His battle has become a family affair. When Cameron needed to be hospitalized, each of his brothers and sisters was assigned a task. The youngest, Trenton, was in charge of the art committee. Cailey was head of photography. Chelsea, 22, took care of entertainment and Tristan,10, was in charge of finding cool hats to cover Cameron's chemotherapy-induced bald head, a side effect of the chemotherapy.
"Our family motto has always been, when one thing happens to one of us, it happens to all of us," Michele said.
At that statement, Cameron flashed two thumbs up.
Michele has her fingers crossed that people will heed her call for help and come down for the testing. Participants will not only be reaching out to Cameron, they will also be added to the National Bone Marrow Donor Registry.
Every year, more than 10,000 Americans get life-threatening diseases that can only be cured with a bone marrow transplant from an unrelated donor, according the National Marrow Donor Program.
All people have to lose is a snippet of time, Michele said.

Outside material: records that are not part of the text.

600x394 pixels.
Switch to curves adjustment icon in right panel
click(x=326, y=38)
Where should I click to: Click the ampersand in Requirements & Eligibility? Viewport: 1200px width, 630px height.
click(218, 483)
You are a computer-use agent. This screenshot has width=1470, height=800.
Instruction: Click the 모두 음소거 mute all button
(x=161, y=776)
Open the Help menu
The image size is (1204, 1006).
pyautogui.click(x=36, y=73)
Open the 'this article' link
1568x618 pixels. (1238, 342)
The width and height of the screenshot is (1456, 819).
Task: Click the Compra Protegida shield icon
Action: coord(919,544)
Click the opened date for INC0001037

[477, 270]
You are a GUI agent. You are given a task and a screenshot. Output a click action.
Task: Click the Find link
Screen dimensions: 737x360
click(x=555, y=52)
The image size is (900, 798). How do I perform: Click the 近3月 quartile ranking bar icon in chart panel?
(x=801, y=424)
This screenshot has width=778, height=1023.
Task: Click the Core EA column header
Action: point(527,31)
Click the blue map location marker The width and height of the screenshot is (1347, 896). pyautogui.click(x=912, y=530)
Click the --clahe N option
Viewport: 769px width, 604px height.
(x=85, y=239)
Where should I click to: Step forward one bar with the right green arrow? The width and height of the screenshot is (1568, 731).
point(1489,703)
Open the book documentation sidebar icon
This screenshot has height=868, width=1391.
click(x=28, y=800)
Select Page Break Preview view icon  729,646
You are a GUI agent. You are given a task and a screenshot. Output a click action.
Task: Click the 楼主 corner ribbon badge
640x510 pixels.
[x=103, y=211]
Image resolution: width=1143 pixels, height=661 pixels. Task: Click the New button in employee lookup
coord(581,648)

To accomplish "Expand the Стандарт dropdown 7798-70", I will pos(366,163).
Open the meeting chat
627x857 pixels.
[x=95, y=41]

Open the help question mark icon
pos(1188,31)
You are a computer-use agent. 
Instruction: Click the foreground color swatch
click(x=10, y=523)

But what they gain, she said, can't be stated any simpler: "They will save a life."
Contact reporter F.T. Norton at ftnorton@nevadaappeal.com or 881-1213.
IF YOU GO:
WHAT: Cameron Hardy Bone Marrow Drive
WHEN: noon to 5 p.m., Sunday
WHERE: Plaza Hotel 801 S. Carson Street
WHO: Anyone between the ages of 18and 60
ON THE WEB:
Home testing kits can be purchased for $52 if you visit the website of The National Bone Marrow Donor Program at http://www.marrow.org and click on JOIN and then JOIN NOW.
You order a test, do the swab at home and mail it back.
They will then process the tissue typing and let you know if you are a candidate.